After being impeached, President Donald Trump is hoping to move quickly to a vigorous defense in the Senate and is distressed the trial he hopes will vindicate him might be delayed.
"What are they doing?" Trump asked a top Republican ally, Sen. Lindsey Graham, upon learning Thursday morning that House Democrats may withhold sending articles of impeachment to the Senate until they feel assured there will be a fair trial.
"I said, 'Mr. President, I don't know,'" Graham told reporters before traveling to the White House to discuss the matter further with Trump.
The uncertainty threw a wrench into long-laid plans by the White House to mount an effort at exoneration once the impeachment proceedings move across Capitol Hill to the upper chamber. Trump and his aides have long eyed a Senate trial as the venue for eventual vindication in the saga, viewing the Republican-led chamber as a lock to acquit the President.
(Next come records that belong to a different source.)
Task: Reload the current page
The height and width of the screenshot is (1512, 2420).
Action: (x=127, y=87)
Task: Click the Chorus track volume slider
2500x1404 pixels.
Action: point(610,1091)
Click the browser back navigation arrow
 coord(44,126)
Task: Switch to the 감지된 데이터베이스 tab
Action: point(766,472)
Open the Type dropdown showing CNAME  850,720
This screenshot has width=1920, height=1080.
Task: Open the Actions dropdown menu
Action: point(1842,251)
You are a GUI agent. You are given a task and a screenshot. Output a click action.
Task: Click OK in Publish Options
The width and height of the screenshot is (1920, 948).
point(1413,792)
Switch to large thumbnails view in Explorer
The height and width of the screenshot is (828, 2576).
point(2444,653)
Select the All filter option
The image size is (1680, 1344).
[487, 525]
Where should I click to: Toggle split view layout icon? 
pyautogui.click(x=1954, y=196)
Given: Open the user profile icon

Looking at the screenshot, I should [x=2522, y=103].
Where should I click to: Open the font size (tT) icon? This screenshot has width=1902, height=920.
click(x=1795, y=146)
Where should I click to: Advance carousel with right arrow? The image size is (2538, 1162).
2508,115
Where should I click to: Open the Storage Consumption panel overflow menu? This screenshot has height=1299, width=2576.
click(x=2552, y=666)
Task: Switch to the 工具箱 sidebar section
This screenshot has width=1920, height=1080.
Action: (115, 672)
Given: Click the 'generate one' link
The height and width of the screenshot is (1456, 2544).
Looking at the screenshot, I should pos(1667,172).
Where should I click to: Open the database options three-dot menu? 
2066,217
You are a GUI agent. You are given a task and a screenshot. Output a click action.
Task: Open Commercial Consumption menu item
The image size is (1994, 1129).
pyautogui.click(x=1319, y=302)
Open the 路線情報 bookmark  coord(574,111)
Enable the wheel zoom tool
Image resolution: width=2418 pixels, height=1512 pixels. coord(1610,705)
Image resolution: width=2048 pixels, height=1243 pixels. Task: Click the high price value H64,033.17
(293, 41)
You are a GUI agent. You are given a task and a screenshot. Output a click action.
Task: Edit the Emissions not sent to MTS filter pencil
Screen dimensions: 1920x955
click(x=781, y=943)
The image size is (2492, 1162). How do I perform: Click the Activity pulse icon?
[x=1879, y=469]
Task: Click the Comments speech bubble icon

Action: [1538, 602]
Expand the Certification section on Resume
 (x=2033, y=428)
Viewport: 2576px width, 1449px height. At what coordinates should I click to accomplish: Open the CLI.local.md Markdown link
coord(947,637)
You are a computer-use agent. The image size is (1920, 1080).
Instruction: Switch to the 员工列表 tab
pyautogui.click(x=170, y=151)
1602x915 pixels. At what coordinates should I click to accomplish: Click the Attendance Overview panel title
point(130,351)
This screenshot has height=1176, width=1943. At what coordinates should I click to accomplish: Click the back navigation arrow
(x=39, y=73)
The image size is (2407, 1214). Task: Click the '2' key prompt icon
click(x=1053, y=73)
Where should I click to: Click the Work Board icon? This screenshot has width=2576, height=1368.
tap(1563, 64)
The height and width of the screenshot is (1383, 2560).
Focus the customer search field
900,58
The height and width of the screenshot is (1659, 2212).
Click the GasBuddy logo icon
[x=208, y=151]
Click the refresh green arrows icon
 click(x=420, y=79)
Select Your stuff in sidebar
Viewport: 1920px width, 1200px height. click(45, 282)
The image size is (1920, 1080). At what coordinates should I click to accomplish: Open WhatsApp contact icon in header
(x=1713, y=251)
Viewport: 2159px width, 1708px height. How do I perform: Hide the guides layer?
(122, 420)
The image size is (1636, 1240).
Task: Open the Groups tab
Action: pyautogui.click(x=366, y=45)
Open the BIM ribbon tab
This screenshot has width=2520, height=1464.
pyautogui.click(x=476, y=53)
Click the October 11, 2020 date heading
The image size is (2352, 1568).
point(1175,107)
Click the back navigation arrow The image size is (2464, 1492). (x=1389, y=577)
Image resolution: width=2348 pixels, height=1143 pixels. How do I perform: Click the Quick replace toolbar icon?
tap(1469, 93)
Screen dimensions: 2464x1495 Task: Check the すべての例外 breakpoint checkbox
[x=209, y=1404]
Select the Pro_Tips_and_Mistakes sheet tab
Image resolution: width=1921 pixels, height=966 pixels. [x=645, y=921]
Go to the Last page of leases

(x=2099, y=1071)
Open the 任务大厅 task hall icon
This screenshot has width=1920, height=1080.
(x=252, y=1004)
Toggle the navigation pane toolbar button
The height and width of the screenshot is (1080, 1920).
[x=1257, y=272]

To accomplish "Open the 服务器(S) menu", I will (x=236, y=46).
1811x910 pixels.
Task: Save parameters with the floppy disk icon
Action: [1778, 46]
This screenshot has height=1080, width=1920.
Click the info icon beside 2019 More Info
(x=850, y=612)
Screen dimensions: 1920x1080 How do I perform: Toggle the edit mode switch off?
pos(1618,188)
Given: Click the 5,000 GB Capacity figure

One possible avenue for Trump is looking back, to Barack Obama, with a suggestion -- supported possibly with Justice Department legal opinions -- that the former president should have been impeached for blocking congressional Republicans from fully investigating the "Fast and Furious" gun-running scandal.
Trump was spending the day at the White House, with two holiday receptions listed on his public calendar. He returned to a frigid Washington late Wednesday after a bitter and disjointed "Merry Christmas" rally in Michigan where he learned of the impeachment vote from a placard held aloft by a campaign aide.